— start of Material provided —
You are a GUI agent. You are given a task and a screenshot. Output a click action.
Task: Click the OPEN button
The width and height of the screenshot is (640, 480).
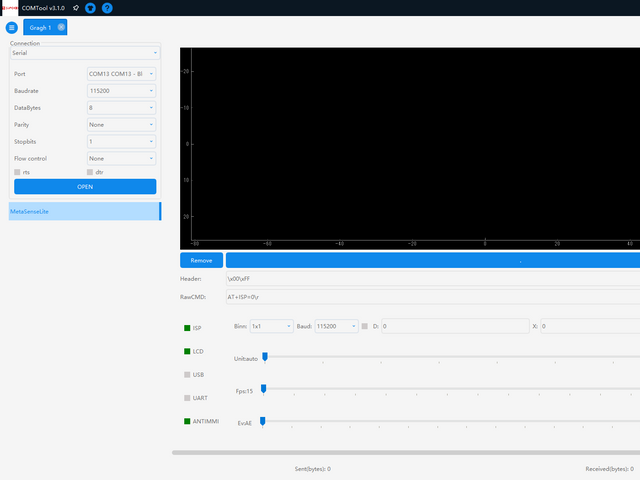click(84, 187)
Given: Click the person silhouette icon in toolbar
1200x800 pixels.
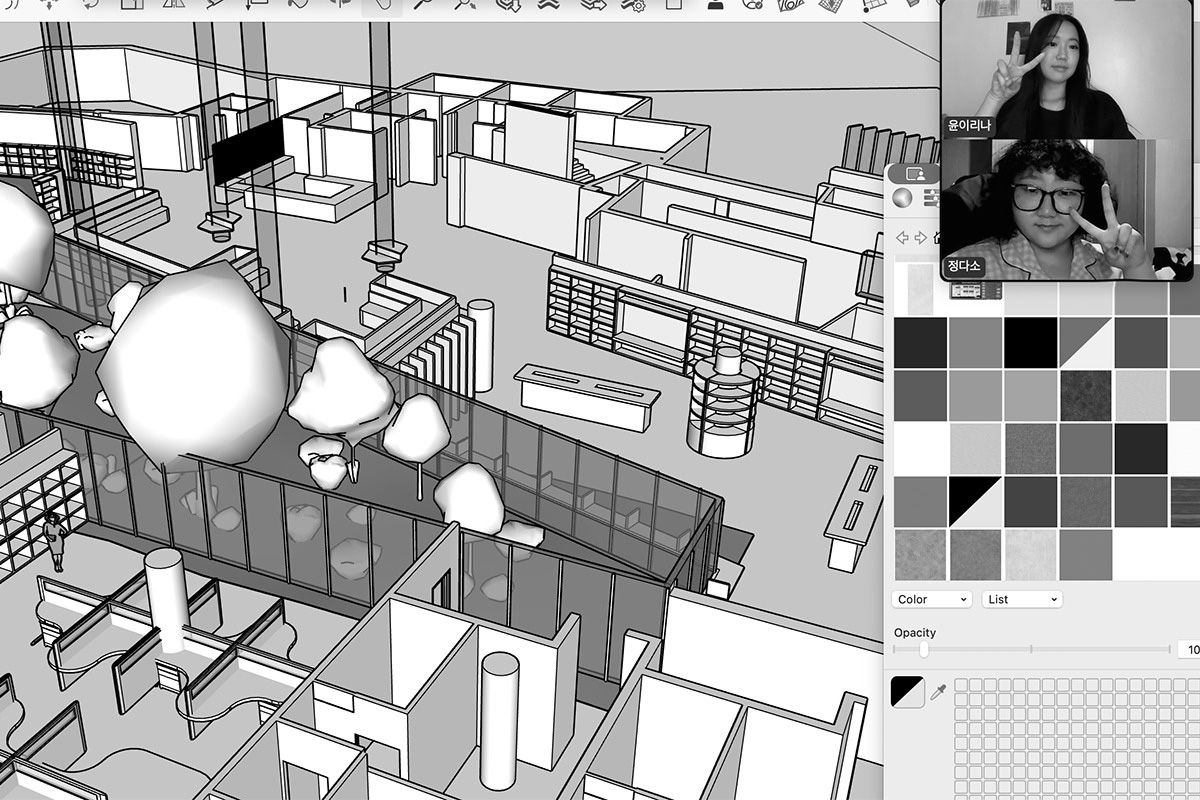Looking at the screenshot, I should 715,5.
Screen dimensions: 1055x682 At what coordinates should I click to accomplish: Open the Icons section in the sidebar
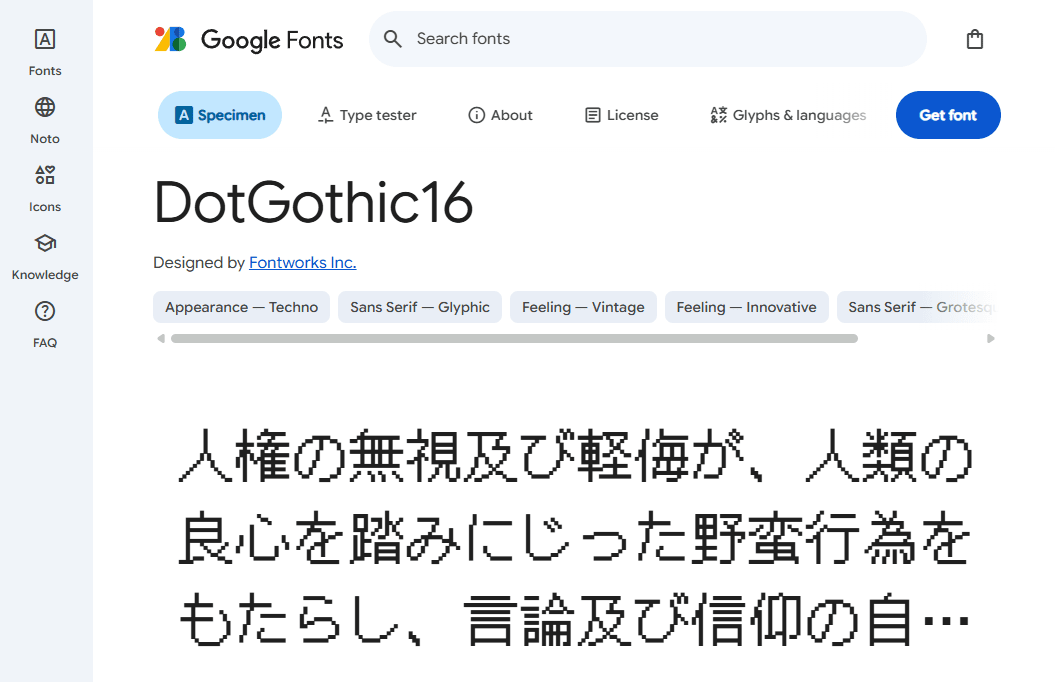point(44,186)
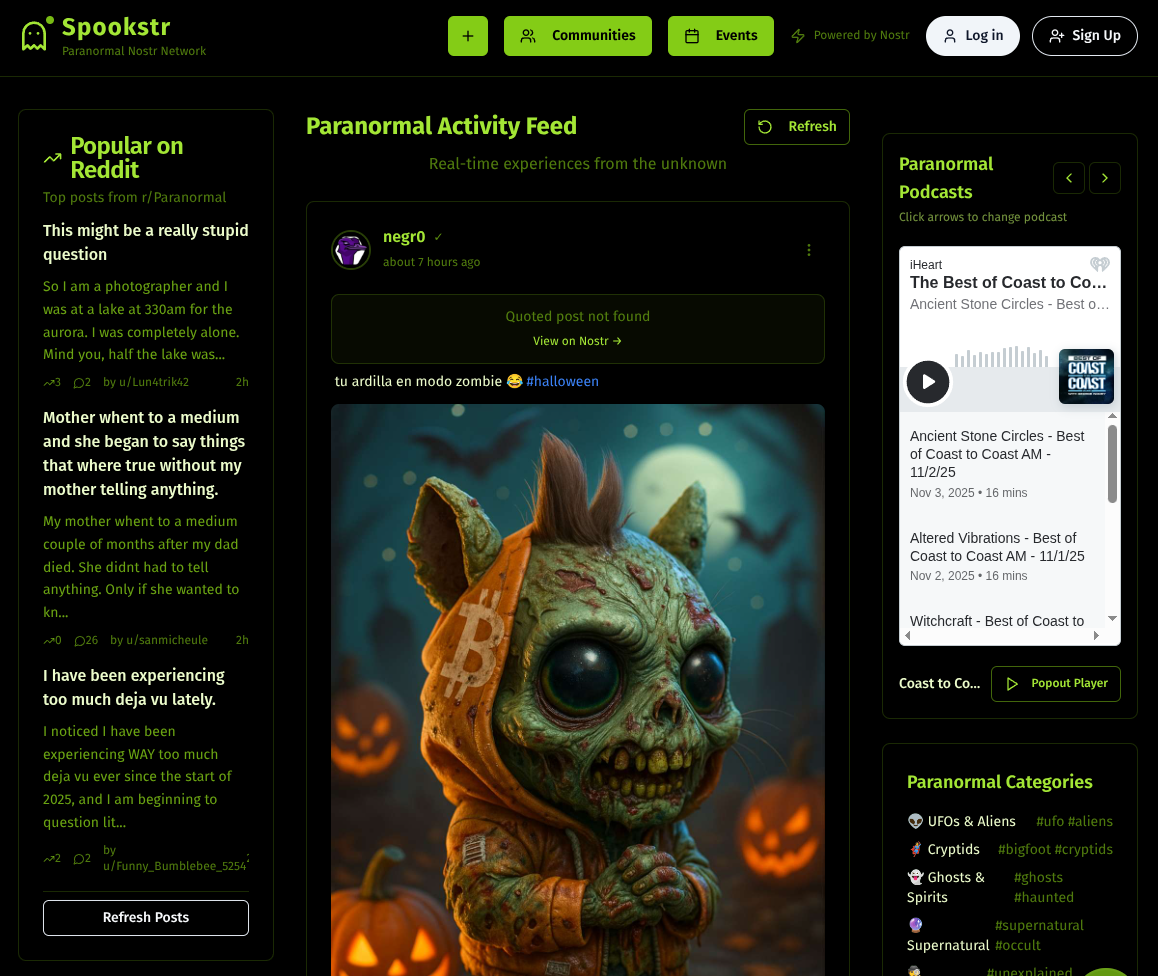Click the podcast episode list scrollbar
The height and width of the screenshot is (976, 1158).
(1112, 464)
— end of Material provided —
> **Job**
Render the records above as a numbered list with no blank lines, and leave the pictures out.

> **Final result**
1. You are a GUI agent. You are given a task and a screenshot. Output a click action.
2. Task: Click the OPEN button
3. The width and height of the screenshot is (640, 480).
4. click(84, 187)
5. Given: Click the person silhouette icon in toolbar
6. 1200x800 pixels.
7. Looking at the screenshot, I should 715,5.
8. Screen dimensions: 1055x682 At what coordinates should I click to accomplish: Open the Icons section in the sidebar
9. point(44,186)
10. Click the podcast episode list scrollbar
11. The height and width of the screenshot is (976, 1158).
12. (1112, 464)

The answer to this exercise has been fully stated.